Intel and Corning have given further details about a 1.6-Tbps connector and cable they are developing for data centre connectivity.
The collaboration combines Intel’s silicon photonics technology delivering 25 Gbps-per-fibre data rates with Corning’s ClearCurve LX multimode optical fibre and MXC connector. The fibre has a reach of 300m using a 1310nm wavelength which, combined with the MXC connector that supports 64 fibres, will deliver 1.6Tbps.
“Each channel has a send and a receive fibre which are full duplex,” said Victor Krutul, director business development and marketing for silicon photonics at Intel. “You can send 0.8Tbps on one direction and 0.8Tbps in the other direction at the same time.”
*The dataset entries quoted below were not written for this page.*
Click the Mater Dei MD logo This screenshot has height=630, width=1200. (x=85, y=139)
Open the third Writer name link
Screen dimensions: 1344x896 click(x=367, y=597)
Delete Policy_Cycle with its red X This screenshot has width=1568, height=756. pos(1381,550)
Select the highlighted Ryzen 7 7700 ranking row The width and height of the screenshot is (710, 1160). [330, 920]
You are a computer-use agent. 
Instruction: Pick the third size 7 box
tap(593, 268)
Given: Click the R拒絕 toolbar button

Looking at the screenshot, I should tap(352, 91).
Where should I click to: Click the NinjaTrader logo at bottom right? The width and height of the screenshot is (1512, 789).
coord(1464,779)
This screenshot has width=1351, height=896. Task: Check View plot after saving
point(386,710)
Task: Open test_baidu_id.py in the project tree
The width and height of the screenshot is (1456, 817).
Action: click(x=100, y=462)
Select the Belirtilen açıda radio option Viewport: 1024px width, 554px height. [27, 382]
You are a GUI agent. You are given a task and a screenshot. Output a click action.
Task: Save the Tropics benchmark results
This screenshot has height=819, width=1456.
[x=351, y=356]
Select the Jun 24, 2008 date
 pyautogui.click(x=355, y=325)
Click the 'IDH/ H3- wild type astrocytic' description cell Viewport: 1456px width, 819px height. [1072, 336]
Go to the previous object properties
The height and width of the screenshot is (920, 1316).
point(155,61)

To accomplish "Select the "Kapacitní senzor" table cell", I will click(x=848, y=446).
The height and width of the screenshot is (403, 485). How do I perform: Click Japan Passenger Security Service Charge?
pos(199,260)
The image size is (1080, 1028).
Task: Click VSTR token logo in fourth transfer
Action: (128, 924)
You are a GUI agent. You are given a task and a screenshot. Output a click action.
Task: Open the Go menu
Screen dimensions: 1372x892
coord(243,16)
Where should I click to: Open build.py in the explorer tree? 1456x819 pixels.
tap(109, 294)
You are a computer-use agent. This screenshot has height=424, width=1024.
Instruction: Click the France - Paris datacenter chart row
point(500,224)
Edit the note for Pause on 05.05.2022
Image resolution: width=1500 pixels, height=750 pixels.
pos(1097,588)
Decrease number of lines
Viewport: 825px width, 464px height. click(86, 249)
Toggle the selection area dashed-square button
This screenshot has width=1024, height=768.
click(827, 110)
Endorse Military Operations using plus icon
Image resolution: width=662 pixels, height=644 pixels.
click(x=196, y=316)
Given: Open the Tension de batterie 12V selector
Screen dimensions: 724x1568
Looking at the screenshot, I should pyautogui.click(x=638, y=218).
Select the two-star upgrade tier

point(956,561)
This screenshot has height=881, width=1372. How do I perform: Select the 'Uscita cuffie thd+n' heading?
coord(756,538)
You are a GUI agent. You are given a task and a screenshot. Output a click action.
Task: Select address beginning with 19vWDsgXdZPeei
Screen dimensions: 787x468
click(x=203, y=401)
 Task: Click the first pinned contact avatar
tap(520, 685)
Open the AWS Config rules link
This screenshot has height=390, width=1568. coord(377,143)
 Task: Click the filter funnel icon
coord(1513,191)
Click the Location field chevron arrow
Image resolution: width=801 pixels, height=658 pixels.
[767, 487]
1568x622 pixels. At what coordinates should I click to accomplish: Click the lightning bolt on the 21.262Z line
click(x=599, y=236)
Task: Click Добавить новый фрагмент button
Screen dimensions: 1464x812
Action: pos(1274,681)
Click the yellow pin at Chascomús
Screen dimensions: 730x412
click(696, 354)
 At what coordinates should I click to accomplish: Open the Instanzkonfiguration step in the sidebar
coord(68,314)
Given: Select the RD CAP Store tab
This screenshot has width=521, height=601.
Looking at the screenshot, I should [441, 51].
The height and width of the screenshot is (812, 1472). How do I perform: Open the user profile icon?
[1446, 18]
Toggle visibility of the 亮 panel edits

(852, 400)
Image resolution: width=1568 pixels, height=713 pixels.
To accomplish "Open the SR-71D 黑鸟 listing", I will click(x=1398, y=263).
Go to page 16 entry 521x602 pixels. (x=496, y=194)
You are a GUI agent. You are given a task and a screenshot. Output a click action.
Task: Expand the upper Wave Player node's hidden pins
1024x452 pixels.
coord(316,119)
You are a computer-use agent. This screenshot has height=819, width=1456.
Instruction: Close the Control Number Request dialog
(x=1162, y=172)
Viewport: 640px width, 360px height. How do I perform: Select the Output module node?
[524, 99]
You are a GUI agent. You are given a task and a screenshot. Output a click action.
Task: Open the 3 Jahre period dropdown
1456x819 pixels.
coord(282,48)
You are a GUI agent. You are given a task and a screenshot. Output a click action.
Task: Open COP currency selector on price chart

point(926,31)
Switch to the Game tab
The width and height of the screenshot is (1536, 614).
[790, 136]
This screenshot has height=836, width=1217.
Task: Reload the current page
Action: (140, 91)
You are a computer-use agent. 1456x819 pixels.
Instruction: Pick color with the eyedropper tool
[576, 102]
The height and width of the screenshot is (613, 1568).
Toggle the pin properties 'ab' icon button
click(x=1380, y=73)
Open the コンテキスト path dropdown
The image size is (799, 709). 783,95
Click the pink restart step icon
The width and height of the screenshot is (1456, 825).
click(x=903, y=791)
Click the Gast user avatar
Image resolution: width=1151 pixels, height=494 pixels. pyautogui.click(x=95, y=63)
The link can be used for connections within a rack and between racks, for example connecting a data centre top-of-rack Ethernet switch with an end-of-row switch. The silicon photonics/ cabling details were given as part of an Intel update on several data centre technologies including its Atom C2000 processor family for microservers, the FM5224, 72-port Ethernet switch chip, and Intel’s Rack Scale Architecture which will use the cabling and connector. Corning claims its ClearCurve LX fibre has been optimized for this application. The multimode fibre can be bent to a smaller bend radius of 7.5mm, and the 50 micron-diameter fibre end face has been increased to 180 microns using a beam expander lens. The lens makes connector alignment easier and the design less sensitive to dust. Corning also says the MXC connector comprises only seven parts, fewer than other optical connectors.
Intel has already demonstrated a 32-fibre prototype using the MXC connector and ClearCurve LX fibre. However, Intel is not saying when the silicon photonics transceiver and fibre/ connector will be generally available. “We are not discussing schedules or pricing at this time,” said Krutul.